The end of summer throughout September is the best time to pick blackberries. It's when this fruit is at its peak in most of the UK. We always collect only dark-coloured berries that pull off easily from the branch. Those are the sweetest. Any under-ripe, red-coloured fruit will taste very sour/tart and put the kids from eating them.
The ripe berries are soft and juicy and easily stain fingers and clothes. Moreover, blackberry plants are thorny dense bushes growing untidy and tangled. It's easy for kids to get scratched by trying to reach the best-looking berries. Therefore, I prefer when my children wear clothes with long trousers and sleeves that can get dirty.
learn how to recognise a blackberry bush
Make sure your children (especially young ones) know what the blackberry hedge looks like, and don't mistake blackberry for any other dark-coloured berries. Point out how the plant grows, its leaves' shape and the berries' colour. Spot each berry's different stages before it becomes juicy, dark purple/black fruit. Red-coloured berries might look inviting, but their taste will disappoint. It's easy to find all the berry stages (from green and red to dark black) on the same bush as it produces fruit continuously.
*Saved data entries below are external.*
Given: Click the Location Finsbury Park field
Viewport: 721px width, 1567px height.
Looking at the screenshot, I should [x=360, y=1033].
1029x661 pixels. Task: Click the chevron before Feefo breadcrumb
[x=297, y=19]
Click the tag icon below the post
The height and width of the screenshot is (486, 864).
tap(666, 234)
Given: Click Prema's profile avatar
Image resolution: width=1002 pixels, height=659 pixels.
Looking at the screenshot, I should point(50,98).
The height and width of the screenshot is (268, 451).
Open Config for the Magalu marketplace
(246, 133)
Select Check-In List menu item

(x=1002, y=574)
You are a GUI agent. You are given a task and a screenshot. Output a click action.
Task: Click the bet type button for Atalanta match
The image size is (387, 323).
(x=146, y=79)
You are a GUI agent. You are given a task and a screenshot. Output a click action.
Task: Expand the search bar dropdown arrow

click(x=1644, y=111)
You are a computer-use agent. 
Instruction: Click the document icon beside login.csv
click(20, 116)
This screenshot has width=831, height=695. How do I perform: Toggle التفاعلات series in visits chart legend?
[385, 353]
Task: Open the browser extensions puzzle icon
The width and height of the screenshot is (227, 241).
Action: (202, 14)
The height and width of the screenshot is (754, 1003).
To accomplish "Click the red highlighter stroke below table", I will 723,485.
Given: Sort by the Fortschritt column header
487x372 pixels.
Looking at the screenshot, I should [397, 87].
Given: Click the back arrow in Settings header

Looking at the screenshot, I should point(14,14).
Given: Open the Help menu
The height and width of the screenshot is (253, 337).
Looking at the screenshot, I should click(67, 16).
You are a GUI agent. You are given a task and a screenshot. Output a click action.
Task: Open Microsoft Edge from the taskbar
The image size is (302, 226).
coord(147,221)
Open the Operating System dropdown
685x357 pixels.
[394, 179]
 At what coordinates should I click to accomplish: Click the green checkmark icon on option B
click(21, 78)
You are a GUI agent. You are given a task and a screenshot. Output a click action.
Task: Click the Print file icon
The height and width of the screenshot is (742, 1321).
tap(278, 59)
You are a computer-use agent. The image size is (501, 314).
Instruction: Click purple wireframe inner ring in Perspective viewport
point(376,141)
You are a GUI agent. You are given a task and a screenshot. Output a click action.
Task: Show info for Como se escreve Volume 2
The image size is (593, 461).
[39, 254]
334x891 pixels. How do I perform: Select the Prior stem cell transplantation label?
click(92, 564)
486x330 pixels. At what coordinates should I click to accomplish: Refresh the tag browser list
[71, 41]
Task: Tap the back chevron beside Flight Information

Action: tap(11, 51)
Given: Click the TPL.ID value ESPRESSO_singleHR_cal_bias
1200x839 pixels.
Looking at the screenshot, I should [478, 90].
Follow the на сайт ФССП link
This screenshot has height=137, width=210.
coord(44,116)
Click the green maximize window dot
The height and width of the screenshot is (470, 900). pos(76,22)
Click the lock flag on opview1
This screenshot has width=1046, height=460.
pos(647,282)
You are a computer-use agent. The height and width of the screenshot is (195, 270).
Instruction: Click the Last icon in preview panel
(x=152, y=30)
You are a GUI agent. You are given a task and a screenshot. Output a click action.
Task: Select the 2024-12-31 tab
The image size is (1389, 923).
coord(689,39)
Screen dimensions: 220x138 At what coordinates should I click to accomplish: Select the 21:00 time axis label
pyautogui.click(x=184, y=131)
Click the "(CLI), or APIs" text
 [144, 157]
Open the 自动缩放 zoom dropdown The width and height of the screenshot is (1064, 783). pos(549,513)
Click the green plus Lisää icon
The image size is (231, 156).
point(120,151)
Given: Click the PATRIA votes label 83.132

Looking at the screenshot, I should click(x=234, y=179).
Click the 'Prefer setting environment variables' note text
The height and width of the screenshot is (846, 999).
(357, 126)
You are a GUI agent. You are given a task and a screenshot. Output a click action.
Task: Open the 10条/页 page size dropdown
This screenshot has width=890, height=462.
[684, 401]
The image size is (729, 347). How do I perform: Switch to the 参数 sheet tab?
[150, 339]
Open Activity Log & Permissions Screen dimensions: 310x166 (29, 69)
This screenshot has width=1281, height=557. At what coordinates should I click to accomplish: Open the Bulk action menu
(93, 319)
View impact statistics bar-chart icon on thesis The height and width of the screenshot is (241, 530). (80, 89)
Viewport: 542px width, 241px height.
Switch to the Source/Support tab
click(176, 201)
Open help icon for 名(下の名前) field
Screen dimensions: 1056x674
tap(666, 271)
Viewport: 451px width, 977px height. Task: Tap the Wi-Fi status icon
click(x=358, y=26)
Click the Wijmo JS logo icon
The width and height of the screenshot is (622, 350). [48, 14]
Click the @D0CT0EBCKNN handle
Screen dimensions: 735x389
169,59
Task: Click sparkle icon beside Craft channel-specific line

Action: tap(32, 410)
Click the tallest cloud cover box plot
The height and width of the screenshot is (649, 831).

talk about interesting facts
Together try to think about what kind of animals enjoy eating blackberries.
Hint: These juicy berries are popular with all sorts of birds and insects and animals like squirrels, mice, hedgehogs, foxes and even deer.
Animals help to spread the plant seeds far from the parent plant. They can be carried on the feet of birds or animal fur. Another way how the seeds are dispersed is in animal droppings.
You can discuss with children how our ancestors used to preserve fruit to enjoy it past their season and benefit from its vitamins.
Hint: You kids might be surprised that people have to learn to preserve food without a fridge/freezer.
The easiest way was to sun dry the berries.
Recipes for the first jam date back to ancient Greece. Sailors and pirates alike use to take jam on their sailing adventures as fresh fruit didn’t last long, and jam provided the sailors with important vitamin C.
But sugar was an expensive commodity, so medieval people often sealed the fruit in more affordable honey.
The method of preserving the fruit by boiling it in an airtight jar was discovered during the Napoleonic wars (early 19th century) when it was necessary to feed a large number of soldiers and provide them with important vitamins to keep them strong.
And while you are foraging for blackberries, don’t forget to enjoy the outdoors. Let your kids run around and release some steam. Give them all the freedom so they can appreciate the countryside and fresh air. It will give you a little bit of time to unwind too.
Here is an idea for a simple blackberry snack that kids can prepare by themself using sugar and yoghurt.
Simple Blackberry Snack
- Icing sugar
- Greek style yoghurt
- Desiccated coconut
- Rinse blackberries under cold water. For Wild blackberries it's better to leave them submerged in cold water for 2 - 3 minutes to get rid off all uninvited insects.
- Let the blackberries dry a bit.
- Generously coat them with icing sugar.
- Spoon greek style yoghurt into a bowl.
- Lay blackberries over the yoghurt.
- Sprinkle them with a pinch of cinnamon and designated coconut.
- Dust them with more icing sugar if still very sour.